Ex Machina (Directed by Alex Garland)/2015

Ex Machina is a film that explores the ethics of creating a robot that is fully conscious. The point is that once we create a conscious robot, that robot is then a living being with as much right to life as a human being. Moreover, like a human being, it does not want to die, and will therefore do what it can do stay alive; it ceases to be a mere toy of its creator once it emerges as a distinct subject with its own experiences.

The plot involves a young man called Caleb winning a competition and getting the chance to live on a remote location with his boss, Nathan, for a week.  Nathan is a CEO of a large tech firm called Bluebook.  He is incredibly talented, but also alternative and a bit wild. He is somewhat of a computer programmer’s life fantasy realized: so successful that can live on his own terms and create what he wants. One question that struck me was how Nathan could be a severe alcoholic, binging on spirits each night, but has the energy to create robots during the day; but I will leave that aside.

Shortly into the movie Nathan reveals to Caleb that he has not invited him to his estate for a holiday. He wants Caleb to be the human component in the Turing test. In essence, Nathan wants Caleb to spend a large amount of time with a robot he has created to determine whether at the end of the experience Caleb believes that the robot is capable of generating responses that are indistinguishable from a human.
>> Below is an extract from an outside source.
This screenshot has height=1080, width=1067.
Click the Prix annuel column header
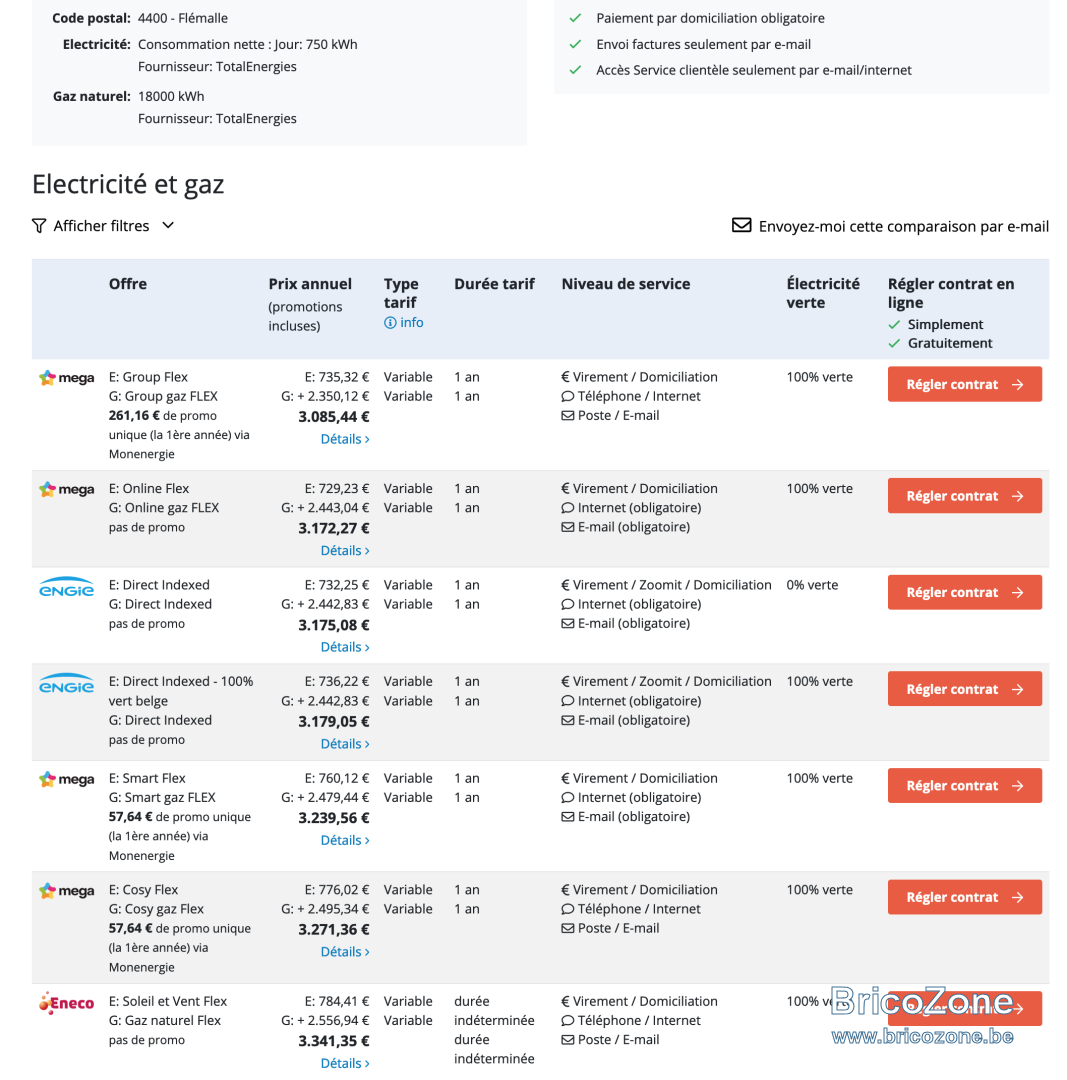click(x=310, y=284)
Ex Machina is not just a philosophical investigation but also a thriller. Like any thriller, it builds tension with an unanswered question: in this case, whether Nathan is an evil, narcissistic lunatic, or if his creations are trying to manipulate Caleb for their own ends. It is this tension, and its eventual answer, which makes the movie emotionally as well as intellectually stimulating, and therefore likely to capture a large fan base and develop a cult following.

The conclusion the film makes is open-ended and non-judgmental. It points out the fundamental issue of creating a conscious being without the intention of allowing it to pursue its own ends. This applies to the mass slaughter and consumption of animals: they are conscious and have their own desires and sense of subjective awareness, but we farm and eat them.  In Ex Machina the robots look and act like humans therefore are far more likely to gain our sympathy: as narcissistic and speciest as that seems.
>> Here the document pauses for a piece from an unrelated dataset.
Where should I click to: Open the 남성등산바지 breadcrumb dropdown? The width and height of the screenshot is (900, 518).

The film also questions the potential dangers of creating conscious beings that do not have the emotional capacities required for ethical interaction. This aspect of the film eventually plays a large role in the conclusion, but is not spelt out specifically throughout the movie, apart from the odd vague pearl of wisdom that is thrown around amongst the two men.

The film might also have benefited from having a female character in the movie that is not a robot: critics could view this as Ex Machina making a feminist statement. However, I do not think that was on the mind of the writer/director Alex Garland (author of The Beach). Ex Machina is an interesting philosophical examination but it also has male-fantasy type quality to it.